Innovation Project Builds Cross‑Sector Value Chain from Textile Waste to Household Products

The fashion industry’s textile waste crisis is fast becoming a material innovation opportunity. Fashion2House Step 2, a new research project led by RISE with brands including Electrolux, H&M Home and Lumine North, is now building a full value chain to turn that opportunity into real products.

Fashion2House Step 2 applies established unit operations in a new configuration to transform post-consumer polycotton textiles into durable, plastic-like components for household products. Building on demonstrated mechanical performance comparable to glass fiber-reinforced polypropylene, the project advances toward pilot-scale implementation, expands to more complex textile blends such as elastane-containing waste, and develops product prototypes to validate real-world applications.

“By connecting the fashion and household sectors, we are creating a completely new value chain where one industry’s waste becomes another industry’s resource,” says Abhilash Sugunan, senior researcher at RISE and project lead. “If we succeed, there will be a concrete, scalable option to increase recycled content in products while also solving part of the growing textile waste challenge.”

Each partner plays a distinct role in bringing this cross-sector value chain to life. Wargön Innovation will lead work on sorting and pre-processing, supplying and preparing post-consumer textile feedstock and defining quality limits for impurities and color variation. The Loop Factory and RISE will run pilot-scale lines for fiber opening, nonwoven formation and compression molding, translating the lab process into industrially relevant production. H&M Home and Electrolux will define product requirements, co-design prototypes and validate their performance in realistic use cases, while Lumine North explores applications in sustainable lighting products.

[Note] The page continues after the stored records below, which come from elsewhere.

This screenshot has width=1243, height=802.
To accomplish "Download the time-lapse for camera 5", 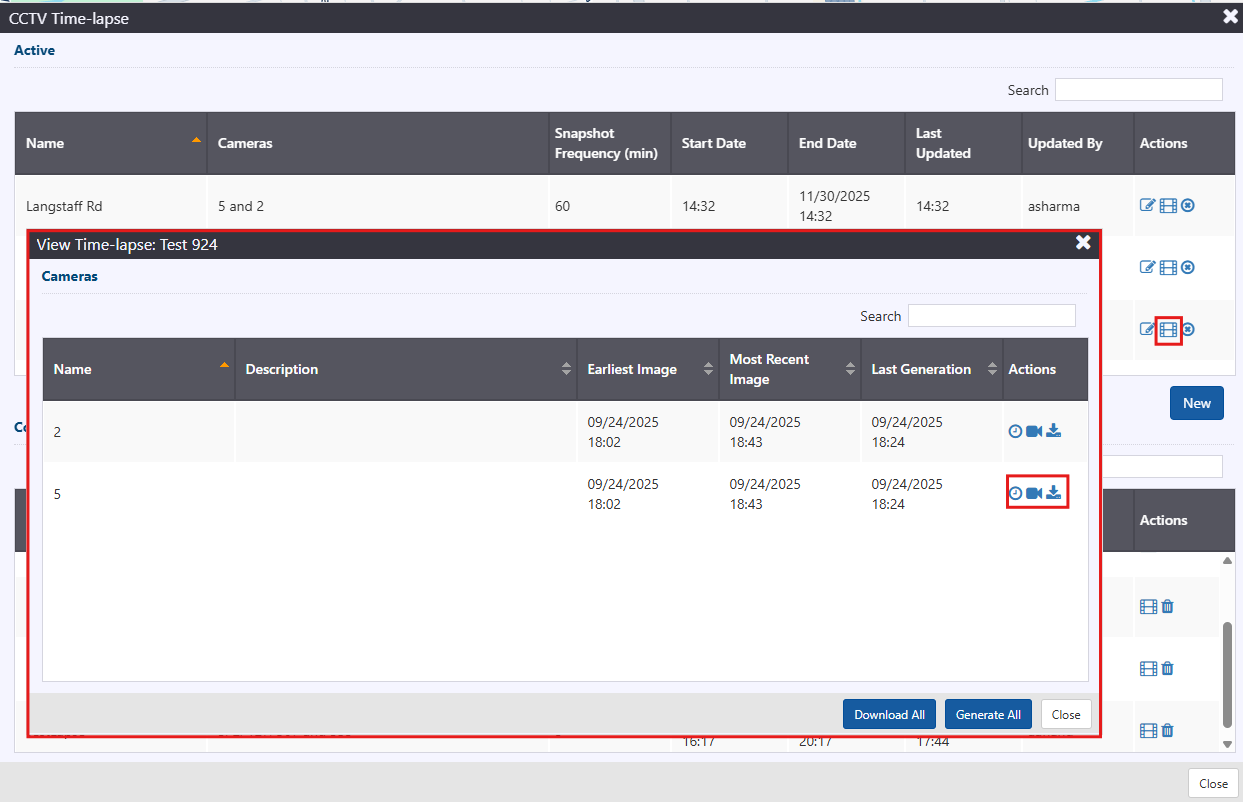I will coord(1054,493).
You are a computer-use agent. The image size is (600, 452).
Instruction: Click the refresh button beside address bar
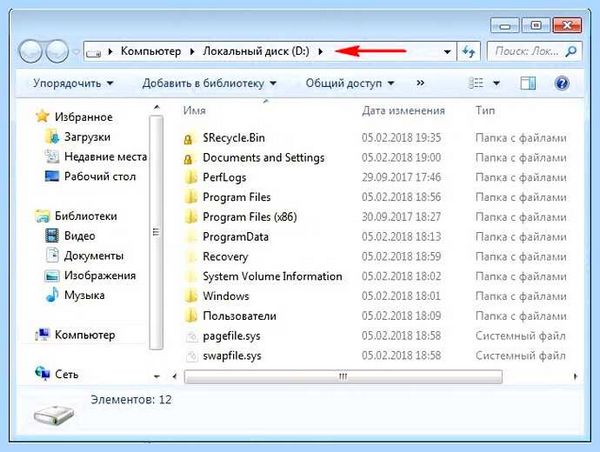[469, 51]
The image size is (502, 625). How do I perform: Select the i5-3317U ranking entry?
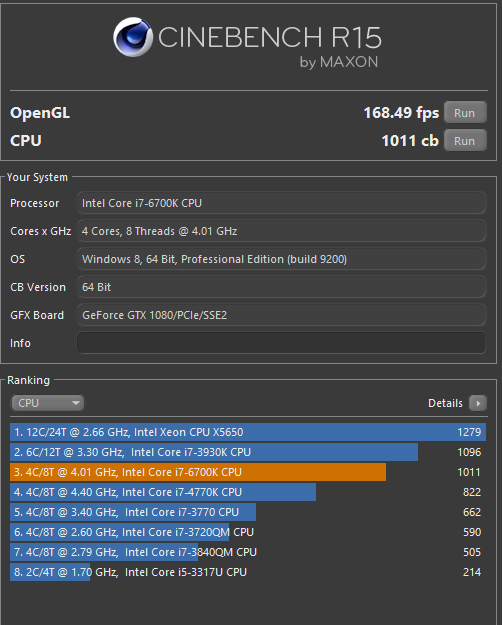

The project will deliver at least four minimum viable prototypes, including appliance casings, interior components, homeware and lighting parts, tested for mechanical performance, durability, safety and aesthetics. A prospective life cycle assessment targets around a 50% reduction in carbon footprint compared with conventional fossil-based plastics, by substituting virgin material and avoiding incineration of textiles. Additional deliverables include a techno-economic feasibility study and a roadmap for scaling from pilot to continuous production, paving the way for broader industrial uptake.

Fashion2House Step 2 is funded under Vinnova’s Impact Innovation call “System demonstrators for the sustainable manufacturing industries of the future – step 2” and runs from November 2025 to November 2027. The project is coordinated by RISE Research Institutes of Sweden and brings together H&M Group, Electrolux Group, Lumine North, The Loop Factory and Wargön Innovation.